# Parsing PDF's with Regular Expression

This project goes over parsing Pdf's with regular expressions, also know as regex. Data stored in pdfs can be difficult to import into a database, but since pdfs are actually text, regex patterns can be used to collect data. This project will go over using regex on a pdf to turn the pdf into a dataframe, and then insert it into a SQL server.

## Summary of the Dataset

The pdf I will be parsing is from the Missouri Department of Health & Senior Services website: https://health.mo.gov/safety/healthservregs/pdf/MOhospByName.pdf. The pdf does not have any available .txt or .csv file for download.

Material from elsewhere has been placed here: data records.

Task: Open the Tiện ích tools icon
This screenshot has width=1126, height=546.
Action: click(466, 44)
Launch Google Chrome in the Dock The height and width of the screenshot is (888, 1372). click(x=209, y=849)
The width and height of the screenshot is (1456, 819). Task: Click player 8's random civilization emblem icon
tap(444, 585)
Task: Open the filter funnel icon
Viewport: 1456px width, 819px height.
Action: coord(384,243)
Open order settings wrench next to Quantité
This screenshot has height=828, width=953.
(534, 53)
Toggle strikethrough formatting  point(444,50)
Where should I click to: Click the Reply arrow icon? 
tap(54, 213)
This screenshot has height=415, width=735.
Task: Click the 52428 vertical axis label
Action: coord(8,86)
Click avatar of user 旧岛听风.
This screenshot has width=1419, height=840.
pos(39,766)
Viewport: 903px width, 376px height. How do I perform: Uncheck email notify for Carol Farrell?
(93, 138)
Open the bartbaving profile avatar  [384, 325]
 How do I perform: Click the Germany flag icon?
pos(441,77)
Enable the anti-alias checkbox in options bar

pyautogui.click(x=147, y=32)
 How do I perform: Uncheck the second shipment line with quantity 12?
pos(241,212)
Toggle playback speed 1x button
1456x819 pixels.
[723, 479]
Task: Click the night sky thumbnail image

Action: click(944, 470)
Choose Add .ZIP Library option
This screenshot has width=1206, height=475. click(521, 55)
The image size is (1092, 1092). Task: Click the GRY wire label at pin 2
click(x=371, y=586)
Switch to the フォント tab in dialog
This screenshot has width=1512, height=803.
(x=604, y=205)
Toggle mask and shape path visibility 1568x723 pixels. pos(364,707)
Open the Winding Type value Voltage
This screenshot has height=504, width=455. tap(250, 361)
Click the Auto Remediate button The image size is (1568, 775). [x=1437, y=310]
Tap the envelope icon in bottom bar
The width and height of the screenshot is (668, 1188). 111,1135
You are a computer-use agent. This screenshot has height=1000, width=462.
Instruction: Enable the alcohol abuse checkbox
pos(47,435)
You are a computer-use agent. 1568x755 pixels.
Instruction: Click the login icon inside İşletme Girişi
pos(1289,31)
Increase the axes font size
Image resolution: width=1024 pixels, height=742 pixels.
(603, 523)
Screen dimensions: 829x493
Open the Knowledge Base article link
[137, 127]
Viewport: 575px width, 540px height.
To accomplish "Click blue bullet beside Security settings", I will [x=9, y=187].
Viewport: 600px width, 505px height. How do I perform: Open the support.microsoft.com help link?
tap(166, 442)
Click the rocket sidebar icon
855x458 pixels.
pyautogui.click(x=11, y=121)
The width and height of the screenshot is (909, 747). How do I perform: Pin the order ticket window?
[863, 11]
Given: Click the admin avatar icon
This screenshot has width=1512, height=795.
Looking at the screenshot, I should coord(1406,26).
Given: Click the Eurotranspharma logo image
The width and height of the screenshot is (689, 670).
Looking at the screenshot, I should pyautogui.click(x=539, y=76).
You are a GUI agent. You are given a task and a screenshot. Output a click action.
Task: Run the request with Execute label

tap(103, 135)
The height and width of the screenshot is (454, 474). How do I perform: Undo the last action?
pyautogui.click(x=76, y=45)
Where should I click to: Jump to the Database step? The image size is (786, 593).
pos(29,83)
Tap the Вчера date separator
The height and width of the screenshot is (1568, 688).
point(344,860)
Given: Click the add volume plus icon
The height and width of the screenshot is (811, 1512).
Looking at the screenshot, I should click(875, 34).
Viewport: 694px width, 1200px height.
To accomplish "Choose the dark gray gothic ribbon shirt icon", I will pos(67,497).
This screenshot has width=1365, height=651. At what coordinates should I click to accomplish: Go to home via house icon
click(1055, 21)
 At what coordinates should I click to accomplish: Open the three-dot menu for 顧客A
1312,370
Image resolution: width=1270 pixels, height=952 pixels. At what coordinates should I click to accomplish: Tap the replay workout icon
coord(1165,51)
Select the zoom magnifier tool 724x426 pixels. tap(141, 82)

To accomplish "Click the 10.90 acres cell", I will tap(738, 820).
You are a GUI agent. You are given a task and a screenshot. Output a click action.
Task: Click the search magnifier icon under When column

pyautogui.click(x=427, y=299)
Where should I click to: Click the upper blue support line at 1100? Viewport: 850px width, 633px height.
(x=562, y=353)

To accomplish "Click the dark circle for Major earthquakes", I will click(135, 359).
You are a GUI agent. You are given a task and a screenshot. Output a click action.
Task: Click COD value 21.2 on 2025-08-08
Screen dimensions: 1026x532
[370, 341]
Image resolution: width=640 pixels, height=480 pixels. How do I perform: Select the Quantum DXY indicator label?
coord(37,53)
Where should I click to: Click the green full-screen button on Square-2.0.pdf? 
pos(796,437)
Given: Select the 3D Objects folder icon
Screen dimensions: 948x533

Therefore, I will use regex to collect the data, because there is a pattern.

### Import pdf to Python

The first step is to use the requests library in Python to grab the url and write it as a .pdf file for record keeping.

In [15]:
import requests


url_data ='https://health.mo.gov/safety/healthservregs/pdf/MOhospByName.pdf'

MO_data = requests.get(url_data, allow_redirects=True , verify=True)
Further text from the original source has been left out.